Saturday, October 3rd 2015
Birmingham’s main railway station, New Street, has been the object of a long process of renovation. On several visits to Birmingham, we have observed the work in progress and looked forward to seeing the finished product. The work was officially completed in September of this year and so, today, we took a trip to the famous city to take a look.
Unfortunately, the official picture did not quite accord with the reality. There was still work going on and we could not access all parts of the station. We did our best to get an impression of it and below are some of the photos that I took. The main theme, so to speak, is ‘polished metal’ and the whole of the exterior boasts a mirror finish that reflects the environment around the station.
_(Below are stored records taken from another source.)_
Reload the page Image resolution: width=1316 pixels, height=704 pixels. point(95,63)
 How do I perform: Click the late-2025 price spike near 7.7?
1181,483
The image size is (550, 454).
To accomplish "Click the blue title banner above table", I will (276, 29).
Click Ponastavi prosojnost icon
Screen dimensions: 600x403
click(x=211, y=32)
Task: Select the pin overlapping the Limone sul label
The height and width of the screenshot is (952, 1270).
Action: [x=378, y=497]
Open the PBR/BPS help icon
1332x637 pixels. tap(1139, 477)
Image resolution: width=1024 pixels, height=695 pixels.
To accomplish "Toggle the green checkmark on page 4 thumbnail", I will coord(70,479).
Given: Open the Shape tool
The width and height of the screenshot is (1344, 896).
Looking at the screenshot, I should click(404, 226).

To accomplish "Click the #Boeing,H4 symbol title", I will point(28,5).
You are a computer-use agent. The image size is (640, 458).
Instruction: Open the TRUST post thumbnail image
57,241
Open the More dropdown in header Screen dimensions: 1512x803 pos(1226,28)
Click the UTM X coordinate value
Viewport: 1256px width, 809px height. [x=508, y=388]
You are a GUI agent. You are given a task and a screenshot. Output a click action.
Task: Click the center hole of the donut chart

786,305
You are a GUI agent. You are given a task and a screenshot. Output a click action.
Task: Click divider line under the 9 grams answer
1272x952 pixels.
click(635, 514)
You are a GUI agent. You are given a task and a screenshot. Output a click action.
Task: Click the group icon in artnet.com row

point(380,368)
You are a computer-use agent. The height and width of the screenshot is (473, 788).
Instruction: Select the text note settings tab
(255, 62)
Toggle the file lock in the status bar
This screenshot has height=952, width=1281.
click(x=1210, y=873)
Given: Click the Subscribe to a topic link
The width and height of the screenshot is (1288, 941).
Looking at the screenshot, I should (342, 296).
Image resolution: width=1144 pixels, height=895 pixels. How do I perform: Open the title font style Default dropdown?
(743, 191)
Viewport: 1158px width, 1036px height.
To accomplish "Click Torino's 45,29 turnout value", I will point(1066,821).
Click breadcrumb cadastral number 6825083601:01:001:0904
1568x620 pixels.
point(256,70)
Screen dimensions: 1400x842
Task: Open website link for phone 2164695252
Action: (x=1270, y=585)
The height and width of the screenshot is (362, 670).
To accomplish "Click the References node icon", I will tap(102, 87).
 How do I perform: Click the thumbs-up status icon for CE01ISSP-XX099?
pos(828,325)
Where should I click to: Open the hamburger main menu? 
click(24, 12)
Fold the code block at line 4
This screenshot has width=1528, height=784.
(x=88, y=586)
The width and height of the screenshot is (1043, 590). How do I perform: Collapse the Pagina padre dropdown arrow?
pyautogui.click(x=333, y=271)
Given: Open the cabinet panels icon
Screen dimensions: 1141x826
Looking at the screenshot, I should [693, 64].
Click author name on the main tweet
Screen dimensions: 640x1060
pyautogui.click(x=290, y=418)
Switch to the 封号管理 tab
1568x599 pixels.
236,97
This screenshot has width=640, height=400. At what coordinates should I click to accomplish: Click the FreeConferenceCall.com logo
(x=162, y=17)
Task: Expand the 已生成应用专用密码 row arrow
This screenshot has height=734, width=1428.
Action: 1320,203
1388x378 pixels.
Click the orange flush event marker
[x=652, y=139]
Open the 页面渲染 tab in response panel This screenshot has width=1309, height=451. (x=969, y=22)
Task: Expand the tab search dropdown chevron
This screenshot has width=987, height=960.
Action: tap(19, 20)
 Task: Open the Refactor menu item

The interior is less striking and the theme is wavy ceiling beams and striped flooring.
It seems that railway stations today cannot survive simply as transport terminals but need to make extra money by renting out part of their space to commercial and retail interests. Birmingham New Street is no exception and at its heart there is a shopping centre or mall called Grand Central.
Here too we encountered builders’ fences obscuring part of the area. The place seems popular to judge by the crowds. The most notable feature is the huge dome covering the central open space or court. This looks impressive but we were struck by the poor finish. Some of the panels had slipped or were peeling.
Continuing our ramble, we came upon the the picturesque Piccadilly Arcade. Many old cities possess one or more Victorian arcades where ladies and gentleman could perform their shopping expeditions in relatively elegant surroundings. This one is not Victorian, though, and, in fact, was not even built as a shopping arcade. It opened in October 1910 as the Picture House Cinema showing silent films and was transformed into a shopping arcade only in 1926.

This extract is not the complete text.